The tiny little blink of light from the other racer slowly faded out of view only to be quickly passed by another. The new mass of lights seemed to have a decent pace. I toyed with the idea of slowing down so I would have someone to talk to. What madness I was speaking! But a slight dizziness was spreading over my head and I thought maybe slowing down wasn't such a bad idea. I thought if I walked a bit the racer would catch up. After half an hour the racer was closer but in order to wait for him to catch up I had to stop completely. 

In it 'til the end
 His name was Wayne, and he was more than happy to make conversation. This was his last race on a year long challenge to complete over 1000 race miles. I don't think I have ever run 1000 miles in a year so that pretty much blew my mind. I loved comparing war stories and finding out about races I've never heard of. We both were glancing behind us occasionally except when I did so I would just about crash into Wayne and get nauseated when I straightened myself back up but only for a sheer moment. What started off as amusing turned into frustration which turned into legitimate concern. I felt confident nothing was seriously wrong beyond some sort of exhaustion setting in and was content to just shuffle to the end. 

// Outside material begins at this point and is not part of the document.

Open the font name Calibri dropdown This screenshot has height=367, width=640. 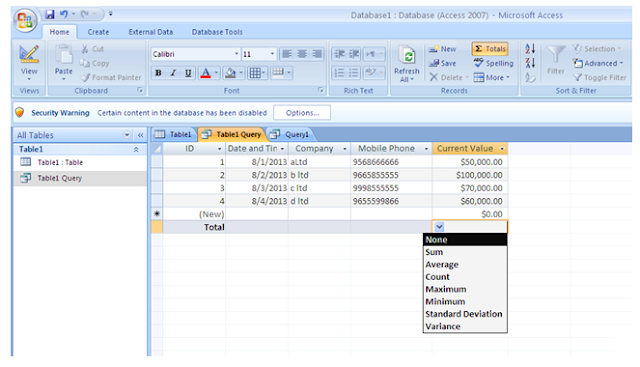tap(236, 54)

Meanwhile, on the trail...can you guess which was my fave? 
"I like your stamina, Call me! 867-5390" 
"Your legs will forgive you...eventually"
"Who needs toenails?"
Each time I stopped to take the above pictures I paused for no more than 30 seconds and yet each time I was already chilled and close to shivering when I moved on. I would shuffle hard for a bit then fall back to walking. I wanted to take off running but thought better of being alone on Tuscobia. I could feel that my body was on the verge of some point of exhaustion but I hadn't figured out what that was quite yet.

Finish
It took 9 hours and 40 45 minutes to touch the final marker. I was beyond stoked to leave the hypnotic tree tunnels behind me with barely any soreness throughout my body. It didn't take long to get stiff though once I stopped. Racers amnesia graciously kicked in immediately.
Boo-yah!!

Ultramarathon chicks....just the right mixture of sassy and sweet
 The crew did an amazing job keeping us all fed when the race was over. I had Reuben pizza for the first time, some insanely delicious soup, cookies, cake, cheese...freaking yum! After relaxing for 1.5 hours I made the drive home. I was missing my daughter and ready for some solid sleep.

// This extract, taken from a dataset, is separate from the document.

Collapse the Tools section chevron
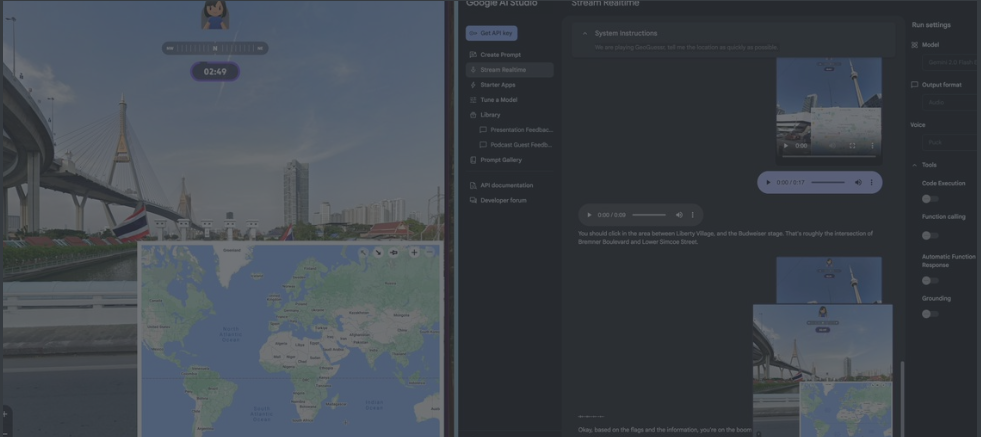Screen dimensions: 981x437 click(914, 165)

Just a couple little blisters. The right middle is being stubborn with healing.

Recovery
I have had a hauntingly familiar feeling weigh me down since the race. So far I haven't bothered getting a check up, but it sure feels like I'm anemic again, which isn't surprising considering the 6 hellish weeks of red demon torture leading right up to the race. I feel the need to sleep 'round the clock and have needed to focus more to make basic motions at times. My concentration is currently out the window. The second day after the race I tried snowshoeing and couldn't catch my breath no matter how hard I labored. The lack-of-breath feeling sickeningly reminds me of my horrid track days in junior high when I was made to run the mile but physically couldn't. I often faked an Achilles tendon pain or cramp as an excuse why I couldn't finish. I thought my lack of breath was a sign of laziness and being physically unfit, not that I didn't have the oxygen in my blood to perform the task. I'm working on increasing iron sources from my diet as an alternate means of supplementing iron which never worked for me in the past and only created problems. 

I'll see if the fatigue lifts by Monday otherwise I will  finally consider checking in with my doctor. After all, I do have a marathon 15 days out.